++++ Extracted entries

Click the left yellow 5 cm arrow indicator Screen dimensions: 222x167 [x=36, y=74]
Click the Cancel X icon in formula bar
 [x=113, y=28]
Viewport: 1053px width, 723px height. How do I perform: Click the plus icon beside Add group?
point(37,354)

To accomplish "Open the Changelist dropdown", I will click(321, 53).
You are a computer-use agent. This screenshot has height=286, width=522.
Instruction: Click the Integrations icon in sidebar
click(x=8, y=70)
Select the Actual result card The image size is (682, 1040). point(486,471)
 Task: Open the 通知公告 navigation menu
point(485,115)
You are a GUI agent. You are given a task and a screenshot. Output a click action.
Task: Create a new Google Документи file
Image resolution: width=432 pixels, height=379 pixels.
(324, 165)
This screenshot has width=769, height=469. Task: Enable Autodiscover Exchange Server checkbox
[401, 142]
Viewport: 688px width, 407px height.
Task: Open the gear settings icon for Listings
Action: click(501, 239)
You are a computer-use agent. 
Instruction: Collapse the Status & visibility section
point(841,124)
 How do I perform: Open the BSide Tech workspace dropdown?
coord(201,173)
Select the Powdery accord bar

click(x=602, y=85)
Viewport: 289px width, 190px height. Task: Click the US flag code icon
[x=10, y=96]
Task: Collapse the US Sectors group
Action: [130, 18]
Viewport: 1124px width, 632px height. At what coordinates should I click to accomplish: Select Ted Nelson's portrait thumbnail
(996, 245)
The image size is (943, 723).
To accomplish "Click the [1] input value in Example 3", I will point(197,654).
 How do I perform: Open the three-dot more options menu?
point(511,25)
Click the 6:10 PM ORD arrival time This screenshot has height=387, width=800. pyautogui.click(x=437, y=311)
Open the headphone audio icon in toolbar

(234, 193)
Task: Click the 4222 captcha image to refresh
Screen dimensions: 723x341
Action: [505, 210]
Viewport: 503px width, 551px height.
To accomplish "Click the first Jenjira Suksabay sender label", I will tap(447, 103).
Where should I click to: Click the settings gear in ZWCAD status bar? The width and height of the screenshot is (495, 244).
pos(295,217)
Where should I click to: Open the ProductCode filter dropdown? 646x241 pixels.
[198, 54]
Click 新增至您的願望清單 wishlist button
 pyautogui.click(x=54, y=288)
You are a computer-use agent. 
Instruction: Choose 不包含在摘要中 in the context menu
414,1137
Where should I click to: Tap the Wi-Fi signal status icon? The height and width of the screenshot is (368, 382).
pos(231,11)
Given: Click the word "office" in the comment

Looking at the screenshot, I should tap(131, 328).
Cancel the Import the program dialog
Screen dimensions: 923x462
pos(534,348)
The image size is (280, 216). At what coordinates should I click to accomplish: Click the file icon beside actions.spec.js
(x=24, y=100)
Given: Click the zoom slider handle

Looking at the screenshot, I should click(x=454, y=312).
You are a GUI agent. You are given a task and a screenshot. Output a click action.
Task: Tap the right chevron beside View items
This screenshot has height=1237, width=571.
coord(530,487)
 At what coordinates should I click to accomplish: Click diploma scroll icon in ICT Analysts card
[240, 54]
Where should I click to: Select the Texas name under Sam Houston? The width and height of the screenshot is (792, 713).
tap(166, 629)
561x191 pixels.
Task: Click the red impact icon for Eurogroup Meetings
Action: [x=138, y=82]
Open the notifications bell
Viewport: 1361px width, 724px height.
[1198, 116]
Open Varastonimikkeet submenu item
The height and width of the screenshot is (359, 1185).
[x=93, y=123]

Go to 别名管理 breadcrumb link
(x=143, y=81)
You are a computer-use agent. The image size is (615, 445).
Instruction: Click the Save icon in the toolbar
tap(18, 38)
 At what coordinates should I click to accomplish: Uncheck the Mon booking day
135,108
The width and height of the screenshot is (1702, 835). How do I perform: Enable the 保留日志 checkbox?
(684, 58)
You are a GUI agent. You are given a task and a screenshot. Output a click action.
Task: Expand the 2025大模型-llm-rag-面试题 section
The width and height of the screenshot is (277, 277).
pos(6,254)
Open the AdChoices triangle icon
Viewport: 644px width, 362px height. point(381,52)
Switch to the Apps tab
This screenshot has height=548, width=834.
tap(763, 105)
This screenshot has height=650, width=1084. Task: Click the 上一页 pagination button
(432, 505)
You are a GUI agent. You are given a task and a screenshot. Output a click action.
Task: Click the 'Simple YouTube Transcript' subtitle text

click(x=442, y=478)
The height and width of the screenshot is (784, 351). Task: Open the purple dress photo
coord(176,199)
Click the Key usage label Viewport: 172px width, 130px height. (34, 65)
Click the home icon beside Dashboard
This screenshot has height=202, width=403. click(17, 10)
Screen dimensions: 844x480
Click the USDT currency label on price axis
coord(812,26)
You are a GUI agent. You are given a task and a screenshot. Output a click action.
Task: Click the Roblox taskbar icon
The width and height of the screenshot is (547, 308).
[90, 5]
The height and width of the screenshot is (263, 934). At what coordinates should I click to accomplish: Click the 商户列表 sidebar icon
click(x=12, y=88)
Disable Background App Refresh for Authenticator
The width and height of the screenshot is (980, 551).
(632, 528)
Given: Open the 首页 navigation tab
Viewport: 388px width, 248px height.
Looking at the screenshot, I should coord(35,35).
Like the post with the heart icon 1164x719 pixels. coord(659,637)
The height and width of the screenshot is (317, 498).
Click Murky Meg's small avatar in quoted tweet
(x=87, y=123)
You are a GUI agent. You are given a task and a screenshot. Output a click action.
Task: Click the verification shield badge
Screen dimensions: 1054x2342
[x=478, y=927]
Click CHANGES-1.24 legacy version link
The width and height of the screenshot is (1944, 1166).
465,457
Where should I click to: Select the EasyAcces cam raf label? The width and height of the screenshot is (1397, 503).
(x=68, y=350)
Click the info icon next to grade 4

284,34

++++++++

Looking back at the data above, tally each line that includes the word "computer", then answer with the total alone.

4